As part of the LP Convertible Note transaction, the LP was granted two types of warrants:

 

  (i)Bonus Warrants – 0.27 warrants to purchase ordinary shares of the Company at an exercise price of $541 per share. The Bonus Warrants term is five years commencing upon the Business Combination.

 

  (ii)Redeemable Warrants – 0.26 warrants to purchase ordinary shares of the Company at a purchase price of $541 per share. The Redeemable Warrants term is five years commencing upon the Business Combination. 50% of the Redeemable Warrants shall be redeemable on a non-cumulative basis at the option of the holder, according to a schedule for $235.125 per warrant. The LP has the option to decide that the Company will satisfy any or each redemption through the issuance of ordinary shares of the Company based upon a 20% discount to the 20-trading day VWAP preceding each such anniversary.

 

The LP Convertible Note is recorded in accordance with its fair value. The Redeemable Warrants are accounted as a derivative financial liability measured at fair value through profit or loss. Management utilized a third-party appraiser to assist them in valuing the LP Convertible Note and Redeemable Warrants.
_ _ _ _ _
▸ Requirements:
a) Please turn the paragraph of the LP Convertible Note excerpt that begins "The LP Convertible Note is recorded" into a short bulleted list that keeps its main facts.
b) Repeat the LP Convertible Note excerpt from "The LP Convertible Note is" to "and Redeemable Warrants.", swapping "fair value" for "market value".

▸ Collected data:
_ _ _ _ _
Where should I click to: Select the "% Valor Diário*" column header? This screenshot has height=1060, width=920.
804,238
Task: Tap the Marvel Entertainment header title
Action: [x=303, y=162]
_ _ _ _ _
▸ Answers to the exercise:
a)
- The LP Convertible Note is recorded at fair value.
- The Redeemable Warrants are a derivative financial liability measured at fair value through profit or loss.
- Management used a third-party appraiser to help value the LP Convertible Note and the Redeemable Warrants.

b)
The LP Convertible Note is recorded in accordance with its market value. The Redeemable Warrants are accounted as a derivative financial liability measured at market value through profit or loss. Management utilized a third-party appraiser to assist them in valuing the LP Convertible Note and Redeemable Warrants.